> [Your task]
The required answer is an exact copy of the records below, without pictures.

++++++++++++++++++++

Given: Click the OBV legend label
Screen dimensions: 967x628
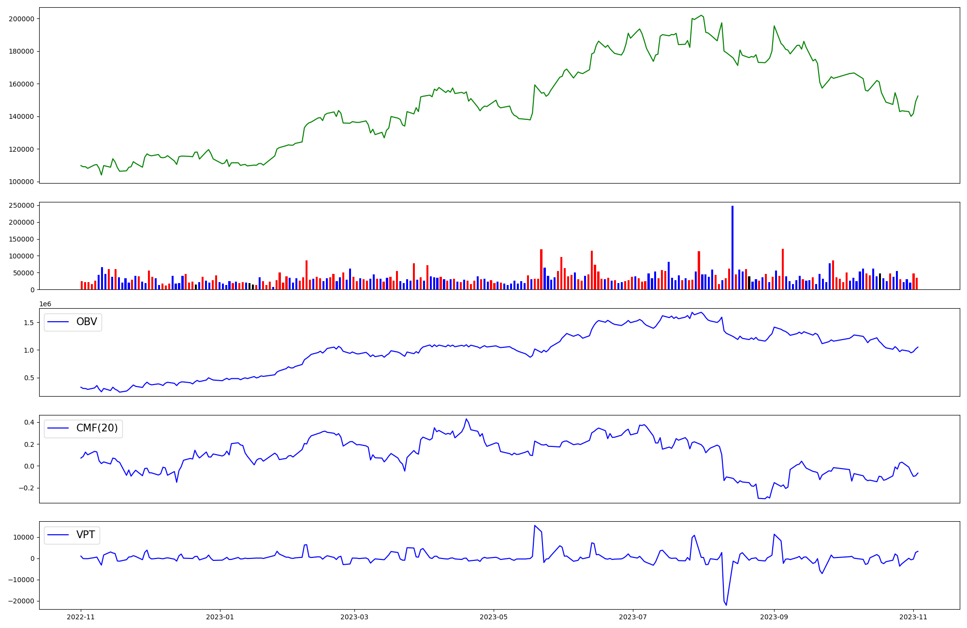Looking at the screenshot, I should tap(87, 322).
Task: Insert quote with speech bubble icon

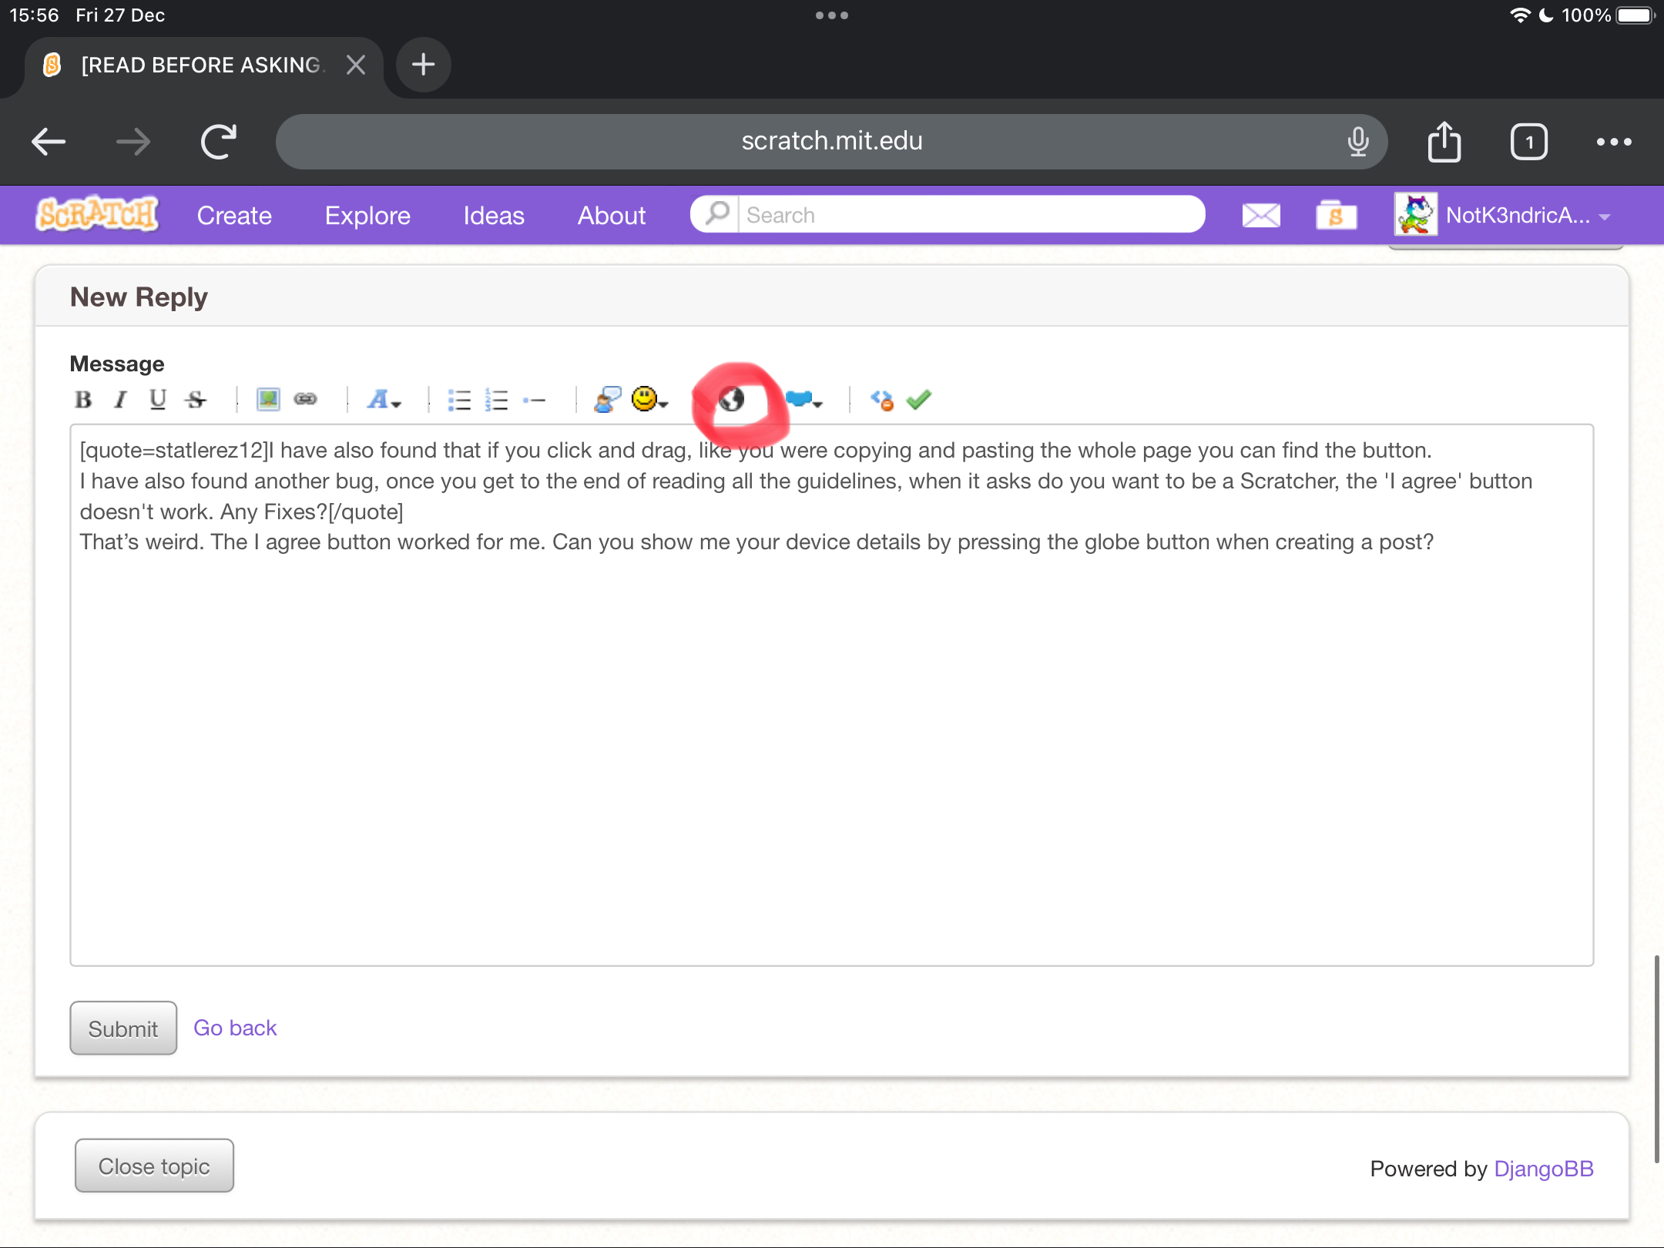Action: coord(607,399)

++++++++++++++++++++

> [Response box]
Given: Click the OBV legend label
Screen dimensions: 967x628
Looking at the screenshot, I should tap(87, 322).
Task: Insert quote with speech bubble icon

Action: coord(607,399)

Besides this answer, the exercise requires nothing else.